I have been a competitive athlete since the age of 7. That means I have 34 years of tapering behind me. It has not gotten any easier! As a swimmer, taper week meant lots of dives off the starting blocks and tons of sprinting. Since I did not like to do either of those things, tapering was a nightmare. When I was old enough to understand the importance of a taper I did learn a very key piece of information– too much taper meant I would be flat for my races and I would underperform. I was envious of the sprinters getting in the pool for 15 minutes and then spending the rest of the workout in the shower. But,  I knew I was always better off maintaining decent yardage while cutting back on the hard intervals, a taper method I adhere to even now.

Tapering as a triathlete almost feels like a crap shoot. How on earth is it possible to get three sports to feel good on the same day? For starters, you cannot taper all three sports the same way. You may need more rest for running than swimming and cycling, for example.


I have been known to do some crazy things during a triathlon taper, such that a friend once dubbed my particular mode of tapering “the JZ taper”. Here’s why. I once did a century ride the day before a sprint (I was second by 3 seconds and my coach never let me live it down). I rode the entire bike course the day before I won the Buffalo Springs triathlon many years ago. I have also been known to pound out a master’s workout a few days before a race. For the bigger races I would not participate in such bad behavior, but you get my gist. I tend to do a little more than the average Joe.
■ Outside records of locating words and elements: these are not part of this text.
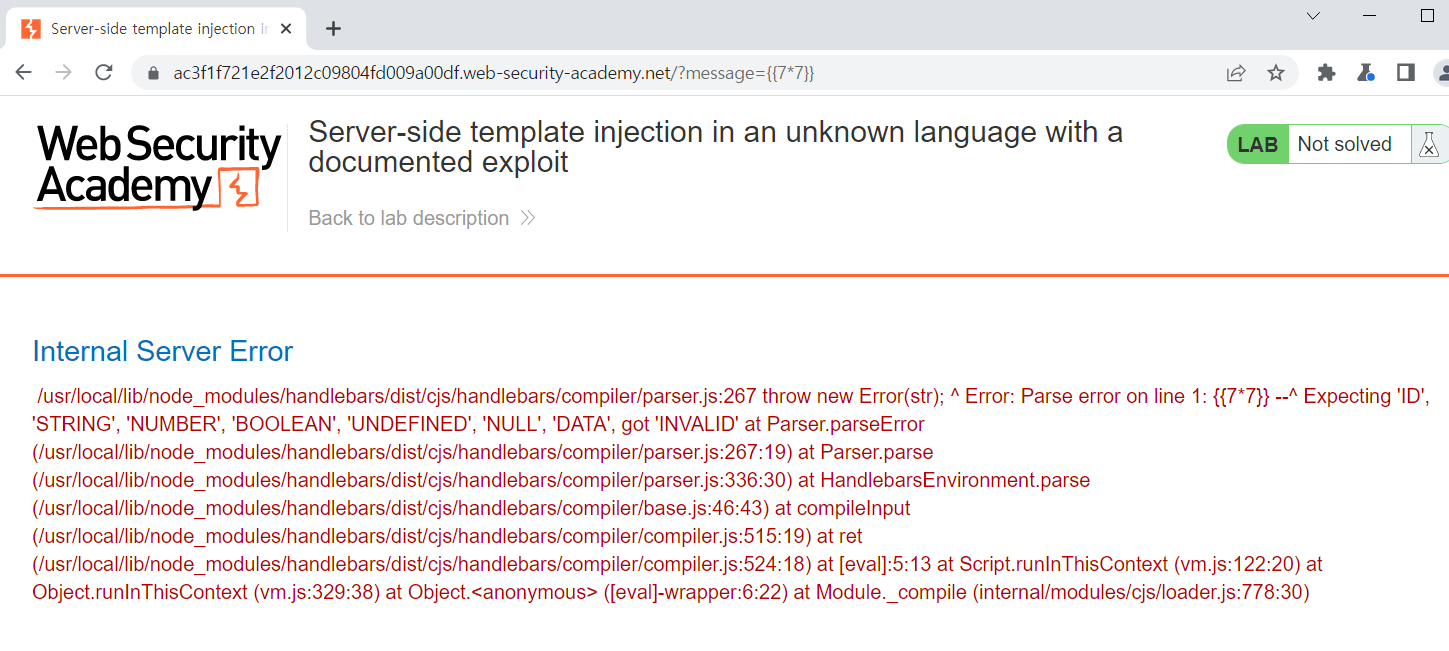Click the browser forward arrow
Screen dimensions: 1449x651
click(x=63, y=72)
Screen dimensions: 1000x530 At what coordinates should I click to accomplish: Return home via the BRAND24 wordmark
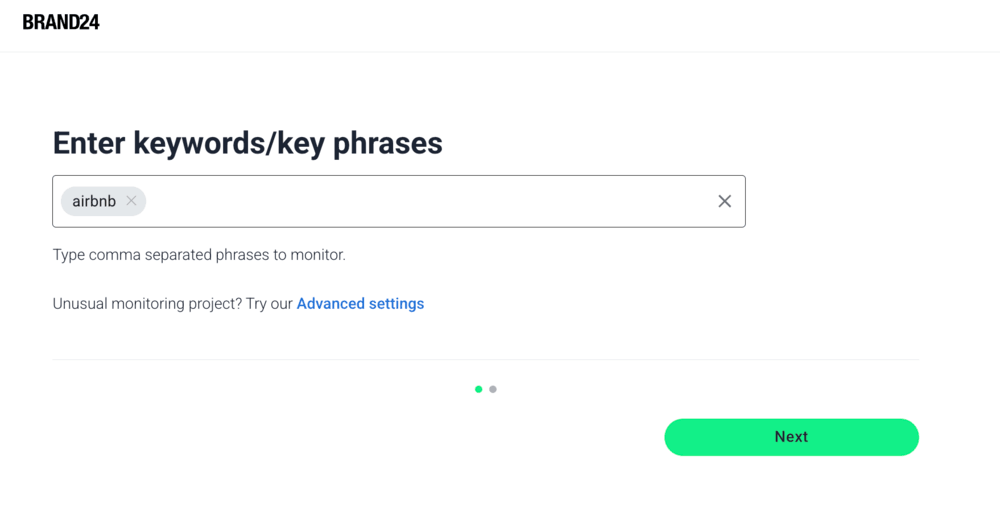click(x=61, y=22)
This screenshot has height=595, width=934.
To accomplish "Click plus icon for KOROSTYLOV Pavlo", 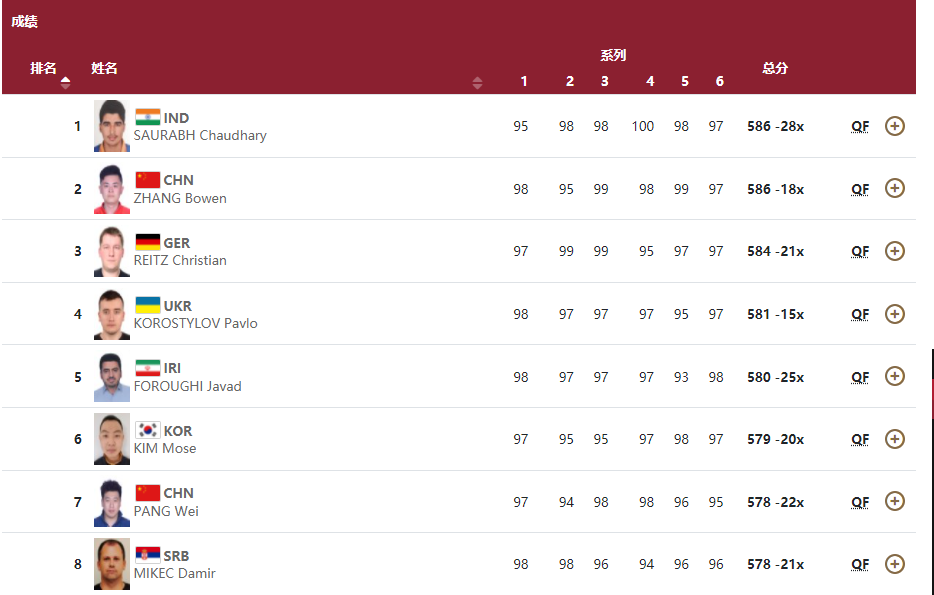I will [895, 314].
I would never be so cavalier with running though. Running, by its very nature of increased pounding is much harder on the body. This week, as I prepare for the Olympic trials marathon, my run volume and intensity has been chopped dramatically (yet, I am still so damn hungry. What’s up with that?), but I am not sitting around doing nothing. Our interval workout yesterday consisted 4x5 minutes at race pace which is about half the amount of intensity of a usual workout (and also, 5 minutes is a much shorter interval time). In case you were wondering, which you probably weren’t, I did swim master’s yesterday; some habits don’t die.

The bottom line is even during taper week, to include some short, race pace intervals. Do not go out on your regularly scheduled group ride and kill it for two hours as that will most certainly kill your race. If you feel tired or your legs hurt, shorten your workouts, but do not cut it out entirely unless you are sick.

I am never sure how many days out from the race is the ideal day to start feeling good. Is the Sunday before too early? Is two days before too late? I guess, really, it doesn’t matter how you feel before the race as long as you feel good race day! So don’t fret about how your body is reacting to the taper until the gun goes off. If you still feel like crap then, start worrying.